Please carefully read this document to replicate the resutls of this study. If you face any problem, drop us a line: maria.canizares@eui.eu & sergi.martinez@eui.eu
This section details the source of the data employed in this study.
This study uses several sources for data, which are publicly available. The only exception is the data from the Millenium Cohort Study, which we use to estimate the proportion of students who gamble in the UK by age 14 (footnote 12 in the Manuscript). MCS data are available through the UK Data Service, see more information in how to access it here:https://cls.ucl.ac.uk/cls-studies/millennium-cohort-study/ The 07_gambling_mcs.do
contains information and the code for calculations of Footnote 12.
-
Information on schools' characteristics and educational performance come from public administrative data yearly released by Madrid's education authorities, which is available here: https://gestiona3.madrid.org/wpad_pub/run/j/MostrarConsultaGeneral.icm. A version of this data, including educational centers that offered the academic track in post-compulsory education (Bachillerato, in Spanish), has been published and it is publicly available to download here: Espadafor, Mar, 2021, "Panel Data on High Schools in Madrid (2013-2018)", https://doi.org/10.7910/DVN/K4NSBK, Harvard Dataverse, V1, UNF:6:B5vf/YEfEjiSv/71pOi4Kw== [fileUNF]
-
Information on openings of betting houses is available as part of the census data provided by the Government of Madrid, which is also accessible here: https://datos.madrid.es/portal/site/egob/menuitem.c05c1f754a33a9fbe4b2e4b284f1a5a0/?vgnextoid=23160329ff639410VgnVCM2000000c205a0aRCRD&vgnextchannel=374512b9ace9f310VgnVCM100000171f5a0aRCRD&vgnextfmt=default Information about the betting houses was extracted by the authors using the licenses issued by the Government of Madrid to betting houses companies. These licenses come from the following census record: "Censo de locales, sus actividades y terrazas de hostelería y restauración". We restricted our sample to private gambling facilities, excluding stores regulated by Loterías y Apuestas del Estado, the State-owned enterprise in charge of the most popular both football and lottery games.
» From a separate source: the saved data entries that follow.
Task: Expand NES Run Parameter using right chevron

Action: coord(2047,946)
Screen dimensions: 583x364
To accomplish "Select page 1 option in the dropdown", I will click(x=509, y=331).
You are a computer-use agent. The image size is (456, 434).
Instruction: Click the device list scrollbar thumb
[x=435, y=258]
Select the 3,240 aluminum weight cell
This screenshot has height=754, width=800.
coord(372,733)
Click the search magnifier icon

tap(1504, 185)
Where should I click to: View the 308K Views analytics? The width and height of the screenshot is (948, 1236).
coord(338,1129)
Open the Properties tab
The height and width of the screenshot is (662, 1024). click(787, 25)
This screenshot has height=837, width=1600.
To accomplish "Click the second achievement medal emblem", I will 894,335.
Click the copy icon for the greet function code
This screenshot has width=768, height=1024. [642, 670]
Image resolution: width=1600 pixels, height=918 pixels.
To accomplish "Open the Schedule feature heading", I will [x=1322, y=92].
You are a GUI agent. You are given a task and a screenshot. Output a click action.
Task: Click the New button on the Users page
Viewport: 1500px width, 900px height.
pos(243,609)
We coded each license's location and the year in which it was issued to match betting houses to high schools. After this, we calculated walking distances in meters from each high school to the closest betting house to assess each high school's access to gambling facilities. We employ a radius to divide Madrid high schools using a dummy variable switching on those education centers exposed to a betting house at less than 500m. The rationale behind this choice is that, according to the "Encuesta Domiciliaria de Mobilidad 2018" (Consorcio de Mobilidad de Madrid, Comunidad de Madrid), the average Madrid students' commuting to educational centers is 500 meters, as suggested by descriptive statistics shown in Table. S.1 and Figure. S.1. in the Supplementary Materials document.
Additionally, we extracted and linked the average household income level of the neighbourhood where high schools are located.
- Information on neighborhoods income levels is extracted from the "Panel de indicadores de distritos y barrios de Madrid. Estudio sociodemográfico" 2016-2020, which is also publicly available here: https://datos.madrid.es/sites/v/index.jsp?vgnextoid=71359583a773a510VgnVCM2000001f4a900aRCRD&vgnextchannel=374512b9ace9f310VgnVCM100000171f5a0aRCRD
As part of the placebo tests, we extracted licenses issued to Starbucks. We then geolocated them and calculated walking distances from each high school to the closest Starbucks.
- Information on licences to Starbucks can be found in the census data provided by the Government of Madrid (see link above).
Finally, as part of the robustness checks, we used monthly rent prices by districts. We linked each high school to the rent prices in their area.
- The data on rent prices is extracted from Madrid open access records, "Renta mensual de la vivienda en alquiler (€/m2 construido) por Distrito y por Trimestre". It can be downloaded here: https://www.madrid.es/portales/munimadrid/es/Inicio/El-Ayuntamiento/Estadistica/Areas-de-informacion-estadistica/Edificacion-y-vivienda/Mercado-de-la-vivienda/Precios-de-la-vivienda/?vgnextfmt=default&vgnextoid=bf281b47a277b210VgnVCM1000000b205a0aRCRD&vgnextchannel=22613c7ea422a210VgnVCM1000000b205a0aRCRD
A copy of all the data is provided as part of this archive. The data are in the public domain.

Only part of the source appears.